• [DATA]:
--*--

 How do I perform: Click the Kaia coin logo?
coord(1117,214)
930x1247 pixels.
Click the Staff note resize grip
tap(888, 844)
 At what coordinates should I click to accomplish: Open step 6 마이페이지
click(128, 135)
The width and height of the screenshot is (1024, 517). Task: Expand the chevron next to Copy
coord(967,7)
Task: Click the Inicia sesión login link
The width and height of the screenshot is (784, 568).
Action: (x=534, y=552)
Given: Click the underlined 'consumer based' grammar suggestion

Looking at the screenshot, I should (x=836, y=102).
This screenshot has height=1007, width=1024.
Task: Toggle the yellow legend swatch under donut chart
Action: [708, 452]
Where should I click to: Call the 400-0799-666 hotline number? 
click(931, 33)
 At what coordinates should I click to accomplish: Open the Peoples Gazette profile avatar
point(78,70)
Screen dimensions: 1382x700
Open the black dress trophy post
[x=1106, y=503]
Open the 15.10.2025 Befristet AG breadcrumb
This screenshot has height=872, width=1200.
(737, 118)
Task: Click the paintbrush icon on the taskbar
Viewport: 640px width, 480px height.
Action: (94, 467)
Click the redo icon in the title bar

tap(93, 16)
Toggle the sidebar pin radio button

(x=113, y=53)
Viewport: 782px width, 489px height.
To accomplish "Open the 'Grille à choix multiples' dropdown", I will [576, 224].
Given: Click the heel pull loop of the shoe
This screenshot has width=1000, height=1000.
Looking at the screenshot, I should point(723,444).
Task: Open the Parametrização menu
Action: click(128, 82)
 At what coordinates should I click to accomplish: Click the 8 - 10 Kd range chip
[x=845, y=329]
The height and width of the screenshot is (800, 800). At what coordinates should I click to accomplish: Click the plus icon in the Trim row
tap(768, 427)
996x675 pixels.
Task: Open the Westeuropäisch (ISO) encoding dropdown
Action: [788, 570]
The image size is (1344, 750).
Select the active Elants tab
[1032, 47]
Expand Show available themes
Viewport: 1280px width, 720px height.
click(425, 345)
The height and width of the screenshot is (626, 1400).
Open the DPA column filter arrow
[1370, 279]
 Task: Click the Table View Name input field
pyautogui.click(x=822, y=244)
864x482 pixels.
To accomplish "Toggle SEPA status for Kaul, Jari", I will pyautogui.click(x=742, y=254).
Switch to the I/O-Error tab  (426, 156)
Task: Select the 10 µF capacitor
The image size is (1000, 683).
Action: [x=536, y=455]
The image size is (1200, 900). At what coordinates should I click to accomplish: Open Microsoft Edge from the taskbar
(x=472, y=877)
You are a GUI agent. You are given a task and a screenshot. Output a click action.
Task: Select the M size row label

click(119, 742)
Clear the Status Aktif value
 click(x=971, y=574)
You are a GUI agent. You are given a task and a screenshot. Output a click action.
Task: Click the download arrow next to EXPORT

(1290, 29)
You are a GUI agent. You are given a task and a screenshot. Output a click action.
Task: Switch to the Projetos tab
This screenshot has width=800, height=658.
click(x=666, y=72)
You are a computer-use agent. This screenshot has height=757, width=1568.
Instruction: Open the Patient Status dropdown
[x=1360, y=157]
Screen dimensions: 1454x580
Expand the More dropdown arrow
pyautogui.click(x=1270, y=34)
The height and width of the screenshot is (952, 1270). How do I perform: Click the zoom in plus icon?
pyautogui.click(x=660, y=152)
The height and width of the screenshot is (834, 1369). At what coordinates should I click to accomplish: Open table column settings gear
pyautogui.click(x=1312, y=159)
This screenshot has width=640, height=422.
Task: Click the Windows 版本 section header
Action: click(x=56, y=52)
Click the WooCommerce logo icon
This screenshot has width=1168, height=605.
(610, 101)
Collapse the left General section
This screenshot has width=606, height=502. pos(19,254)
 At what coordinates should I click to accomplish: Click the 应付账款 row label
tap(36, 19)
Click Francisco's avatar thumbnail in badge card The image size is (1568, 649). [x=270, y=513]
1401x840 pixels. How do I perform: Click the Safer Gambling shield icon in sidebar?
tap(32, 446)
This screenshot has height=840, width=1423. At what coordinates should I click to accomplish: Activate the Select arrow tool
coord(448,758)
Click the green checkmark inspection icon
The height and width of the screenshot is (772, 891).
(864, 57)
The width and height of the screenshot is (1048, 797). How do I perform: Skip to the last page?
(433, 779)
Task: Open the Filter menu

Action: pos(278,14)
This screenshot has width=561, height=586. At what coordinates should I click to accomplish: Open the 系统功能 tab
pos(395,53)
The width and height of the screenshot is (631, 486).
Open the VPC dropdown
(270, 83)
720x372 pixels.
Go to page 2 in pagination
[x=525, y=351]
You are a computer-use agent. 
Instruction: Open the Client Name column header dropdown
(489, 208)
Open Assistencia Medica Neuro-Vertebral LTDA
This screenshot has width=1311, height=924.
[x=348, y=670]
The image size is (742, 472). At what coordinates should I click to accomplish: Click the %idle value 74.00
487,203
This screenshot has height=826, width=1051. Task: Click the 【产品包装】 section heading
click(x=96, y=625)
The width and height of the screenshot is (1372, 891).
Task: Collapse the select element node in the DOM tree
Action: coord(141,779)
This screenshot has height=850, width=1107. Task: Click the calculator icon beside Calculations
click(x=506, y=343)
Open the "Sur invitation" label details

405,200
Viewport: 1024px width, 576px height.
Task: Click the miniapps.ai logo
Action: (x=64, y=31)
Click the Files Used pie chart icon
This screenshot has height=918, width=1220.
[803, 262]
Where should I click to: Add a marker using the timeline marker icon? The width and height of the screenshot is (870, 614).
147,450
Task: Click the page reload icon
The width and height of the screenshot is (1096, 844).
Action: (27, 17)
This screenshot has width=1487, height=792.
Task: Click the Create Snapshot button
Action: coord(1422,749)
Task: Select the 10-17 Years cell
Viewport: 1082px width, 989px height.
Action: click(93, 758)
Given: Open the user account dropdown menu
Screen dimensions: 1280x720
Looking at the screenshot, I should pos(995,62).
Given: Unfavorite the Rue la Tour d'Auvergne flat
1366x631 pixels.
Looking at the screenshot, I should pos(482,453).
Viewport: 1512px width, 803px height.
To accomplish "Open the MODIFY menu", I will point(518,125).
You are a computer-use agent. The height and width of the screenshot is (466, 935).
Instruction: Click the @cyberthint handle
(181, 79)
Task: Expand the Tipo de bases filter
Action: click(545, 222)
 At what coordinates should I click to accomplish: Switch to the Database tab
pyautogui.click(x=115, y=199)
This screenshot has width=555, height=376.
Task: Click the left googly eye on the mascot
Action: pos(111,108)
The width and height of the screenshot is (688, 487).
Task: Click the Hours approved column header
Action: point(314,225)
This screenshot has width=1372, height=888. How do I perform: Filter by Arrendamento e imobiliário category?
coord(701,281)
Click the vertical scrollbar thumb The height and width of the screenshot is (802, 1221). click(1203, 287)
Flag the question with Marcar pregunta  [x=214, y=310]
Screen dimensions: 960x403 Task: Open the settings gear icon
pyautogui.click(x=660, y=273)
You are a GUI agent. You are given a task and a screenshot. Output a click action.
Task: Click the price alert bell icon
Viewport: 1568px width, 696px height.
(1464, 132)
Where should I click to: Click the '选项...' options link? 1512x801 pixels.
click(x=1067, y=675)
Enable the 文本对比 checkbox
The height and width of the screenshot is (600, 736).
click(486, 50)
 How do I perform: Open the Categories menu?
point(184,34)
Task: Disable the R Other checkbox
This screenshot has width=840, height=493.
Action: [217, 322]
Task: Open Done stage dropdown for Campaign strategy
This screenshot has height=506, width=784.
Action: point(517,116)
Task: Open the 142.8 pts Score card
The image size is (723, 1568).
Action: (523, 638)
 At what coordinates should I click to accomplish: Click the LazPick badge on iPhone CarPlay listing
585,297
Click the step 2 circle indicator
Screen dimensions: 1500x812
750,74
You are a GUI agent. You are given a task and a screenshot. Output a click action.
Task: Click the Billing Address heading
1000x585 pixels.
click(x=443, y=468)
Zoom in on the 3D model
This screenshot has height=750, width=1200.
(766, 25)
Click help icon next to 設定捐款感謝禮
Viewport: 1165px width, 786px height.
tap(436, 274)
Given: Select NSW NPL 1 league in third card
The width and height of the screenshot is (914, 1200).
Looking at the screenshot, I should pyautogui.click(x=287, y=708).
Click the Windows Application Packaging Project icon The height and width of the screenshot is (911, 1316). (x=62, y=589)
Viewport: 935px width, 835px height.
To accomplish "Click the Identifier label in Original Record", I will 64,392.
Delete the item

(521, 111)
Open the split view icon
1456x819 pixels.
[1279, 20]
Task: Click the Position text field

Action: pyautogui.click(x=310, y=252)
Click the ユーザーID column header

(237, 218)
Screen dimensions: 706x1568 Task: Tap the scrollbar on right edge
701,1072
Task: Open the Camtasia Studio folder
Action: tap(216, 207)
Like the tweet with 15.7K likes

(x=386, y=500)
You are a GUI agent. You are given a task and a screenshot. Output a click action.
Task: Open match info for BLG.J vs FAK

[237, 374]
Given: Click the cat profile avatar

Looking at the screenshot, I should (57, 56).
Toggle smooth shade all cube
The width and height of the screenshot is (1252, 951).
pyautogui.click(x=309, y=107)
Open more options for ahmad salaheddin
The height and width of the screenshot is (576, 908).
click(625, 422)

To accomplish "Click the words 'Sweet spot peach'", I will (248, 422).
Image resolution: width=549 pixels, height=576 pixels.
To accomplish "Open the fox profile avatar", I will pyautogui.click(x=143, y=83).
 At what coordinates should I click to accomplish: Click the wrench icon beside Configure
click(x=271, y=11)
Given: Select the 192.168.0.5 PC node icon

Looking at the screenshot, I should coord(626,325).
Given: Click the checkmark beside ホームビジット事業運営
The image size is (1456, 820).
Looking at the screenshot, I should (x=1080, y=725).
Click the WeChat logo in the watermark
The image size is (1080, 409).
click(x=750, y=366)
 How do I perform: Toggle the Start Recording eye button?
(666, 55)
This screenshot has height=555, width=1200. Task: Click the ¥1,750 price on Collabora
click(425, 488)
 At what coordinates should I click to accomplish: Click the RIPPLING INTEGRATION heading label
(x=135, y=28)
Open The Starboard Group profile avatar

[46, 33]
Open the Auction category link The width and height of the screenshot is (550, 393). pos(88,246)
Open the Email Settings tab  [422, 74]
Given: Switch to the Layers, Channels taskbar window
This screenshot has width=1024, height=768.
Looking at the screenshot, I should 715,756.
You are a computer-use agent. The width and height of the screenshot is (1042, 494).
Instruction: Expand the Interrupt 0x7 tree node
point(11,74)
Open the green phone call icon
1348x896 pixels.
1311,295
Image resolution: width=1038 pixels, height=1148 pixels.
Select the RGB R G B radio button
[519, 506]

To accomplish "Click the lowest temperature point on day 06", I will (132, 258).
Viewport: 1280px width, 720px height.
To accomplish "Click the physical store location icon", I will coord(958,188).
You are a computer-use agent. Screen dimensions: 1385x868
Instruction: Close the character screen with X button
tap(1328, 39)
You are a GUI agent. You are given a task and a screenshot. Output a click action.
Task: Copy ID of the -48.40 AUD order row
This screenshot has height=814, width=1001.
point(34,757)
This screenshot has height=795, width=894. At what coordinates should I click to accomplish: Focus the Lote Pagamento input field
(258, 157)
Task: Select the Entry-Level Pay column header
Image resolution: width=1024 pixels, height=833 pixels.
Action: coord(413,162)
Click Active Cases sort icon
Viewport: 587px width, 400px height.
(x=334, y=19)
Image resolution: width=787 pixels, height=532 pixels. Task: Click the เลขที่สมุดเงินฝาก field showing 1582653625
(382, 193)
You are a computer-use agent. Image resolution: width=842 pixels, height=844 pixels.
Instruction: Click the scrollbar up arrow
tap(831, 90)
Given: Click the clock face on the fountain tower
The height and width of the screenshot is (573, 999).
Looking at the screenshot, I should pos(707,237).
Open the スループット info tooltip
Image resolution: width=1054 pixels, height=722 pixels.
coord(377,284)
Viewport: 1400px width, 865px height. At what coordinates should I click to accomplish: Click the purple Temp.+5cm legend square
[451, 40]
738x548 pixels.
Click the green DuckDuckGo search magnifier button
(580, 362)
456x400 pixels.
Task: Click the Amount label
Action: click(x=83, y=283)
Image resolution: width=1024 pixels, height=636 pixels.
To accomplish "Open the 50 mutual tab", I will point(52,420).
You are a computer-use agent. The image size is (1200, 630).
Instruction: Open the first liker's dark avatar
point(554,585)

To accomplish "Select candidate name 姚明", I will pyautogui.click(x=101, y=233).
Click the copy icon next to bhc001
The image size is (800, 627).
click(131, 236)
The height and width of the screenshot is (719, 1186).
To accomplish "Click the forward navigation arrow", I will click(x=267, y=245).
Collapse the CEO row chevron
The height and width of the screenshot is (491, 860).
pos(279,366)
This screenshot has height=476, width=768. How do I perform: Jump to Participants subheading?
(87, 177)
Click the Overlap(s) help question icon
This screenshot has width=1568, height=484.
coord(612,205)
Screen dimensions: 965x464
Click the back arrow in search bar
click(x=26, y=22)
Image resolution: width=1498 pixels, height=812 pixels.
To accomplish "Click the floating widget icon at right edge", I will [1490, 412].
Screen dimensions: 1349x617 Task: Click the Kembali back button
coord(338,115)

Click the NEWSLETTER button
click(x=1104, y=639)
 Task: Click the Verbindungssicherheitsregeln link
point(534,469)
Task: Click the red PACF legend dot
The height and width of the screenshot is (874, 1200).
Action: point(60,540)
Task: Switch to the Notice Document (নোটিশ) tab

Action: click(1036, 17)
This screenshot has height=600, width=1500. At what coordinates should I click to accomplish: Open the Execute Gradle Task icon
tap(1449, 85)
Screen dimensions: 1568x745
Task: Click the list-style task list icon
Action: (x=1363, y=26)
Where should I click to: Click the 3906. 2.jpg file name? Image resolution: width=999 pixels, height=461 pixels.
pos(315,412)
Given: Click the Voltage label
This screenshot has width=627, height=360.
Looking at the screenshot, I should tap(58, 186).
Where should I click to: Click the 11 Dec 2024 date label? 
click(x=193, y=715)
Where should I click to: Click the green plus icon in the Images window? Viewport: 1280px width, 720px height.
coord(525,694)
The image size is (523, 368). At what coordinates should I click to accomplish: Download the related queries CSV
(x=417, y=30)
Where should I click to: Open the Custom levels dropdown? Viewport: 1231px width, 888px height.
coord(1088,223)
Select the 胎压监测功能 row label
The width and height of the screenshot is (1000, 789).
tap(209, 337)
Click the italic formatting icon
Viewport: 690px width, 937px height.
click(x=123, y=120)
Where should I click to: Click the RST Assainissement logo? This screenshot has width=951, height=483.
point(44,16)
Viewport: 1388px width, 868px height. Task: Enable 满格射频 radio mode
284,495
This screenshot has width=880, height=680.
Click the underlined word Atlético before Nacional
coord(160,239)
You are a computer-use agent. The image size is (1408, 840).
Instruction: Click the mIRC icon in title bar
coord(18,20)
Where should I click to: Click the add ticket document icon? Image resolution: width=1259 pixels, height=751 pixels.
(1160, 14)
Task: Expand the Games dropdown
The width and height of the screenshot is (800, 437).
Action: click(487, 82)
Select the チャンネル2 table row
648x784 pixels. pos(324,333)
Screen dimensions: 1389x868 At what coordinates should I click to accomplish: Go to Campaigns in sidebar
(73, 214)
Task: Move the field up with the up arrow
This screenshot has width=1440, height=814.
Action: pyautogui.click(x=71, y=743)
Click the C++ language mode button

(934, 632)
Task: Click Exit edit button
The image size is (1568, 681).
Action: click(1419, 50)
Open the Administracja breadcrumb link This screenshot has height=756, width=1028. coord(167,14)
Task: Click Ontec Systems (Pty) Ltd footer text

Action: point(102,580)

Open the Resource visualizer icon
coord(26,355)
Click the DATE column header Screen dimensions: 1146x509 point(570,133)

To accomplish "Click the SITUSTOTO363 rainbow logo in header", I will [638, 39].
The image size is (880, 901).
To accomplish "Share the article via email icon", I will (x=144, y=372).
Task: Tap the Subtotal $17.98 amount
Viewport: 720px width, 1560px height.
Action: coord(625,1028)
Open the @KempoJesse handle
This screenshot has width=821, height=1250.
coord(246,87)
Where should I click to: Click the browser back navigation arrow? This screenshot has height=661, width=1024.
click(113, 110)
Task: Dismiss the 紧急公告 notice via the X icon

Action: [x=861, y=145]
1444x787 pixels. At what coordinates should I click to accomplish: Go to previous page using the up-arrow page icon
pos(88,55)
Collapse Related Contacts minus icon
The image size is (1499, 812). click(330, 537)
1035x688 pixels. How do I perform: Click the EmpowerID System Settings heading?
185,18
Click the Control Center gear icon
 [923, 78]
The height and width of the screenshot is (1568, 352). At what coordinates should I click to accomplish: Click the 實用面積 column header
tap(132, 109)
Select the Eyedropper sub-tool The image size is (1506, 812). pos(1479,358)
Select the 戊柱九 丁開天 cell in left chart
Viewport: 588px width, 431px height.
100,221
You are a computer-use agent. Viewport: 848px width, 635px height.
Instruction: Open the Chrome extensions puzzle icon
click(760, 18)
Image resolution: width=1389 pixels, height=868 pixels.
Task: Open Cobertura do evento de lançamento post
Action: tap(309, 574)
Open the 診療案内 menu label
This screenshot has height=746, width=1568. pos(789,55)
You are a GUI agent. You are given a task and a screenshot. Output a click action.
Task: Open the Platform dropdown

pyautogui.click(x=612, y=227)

--*--

• [INSTRUCTIONS FOR THE TASK]: In which lines of the records does the word "checkbox" appear? Copy each of them.

• [EXPECTED ANSWER]:
Enable the 文本对比 checkbox
Task: Disable the R Other checkbox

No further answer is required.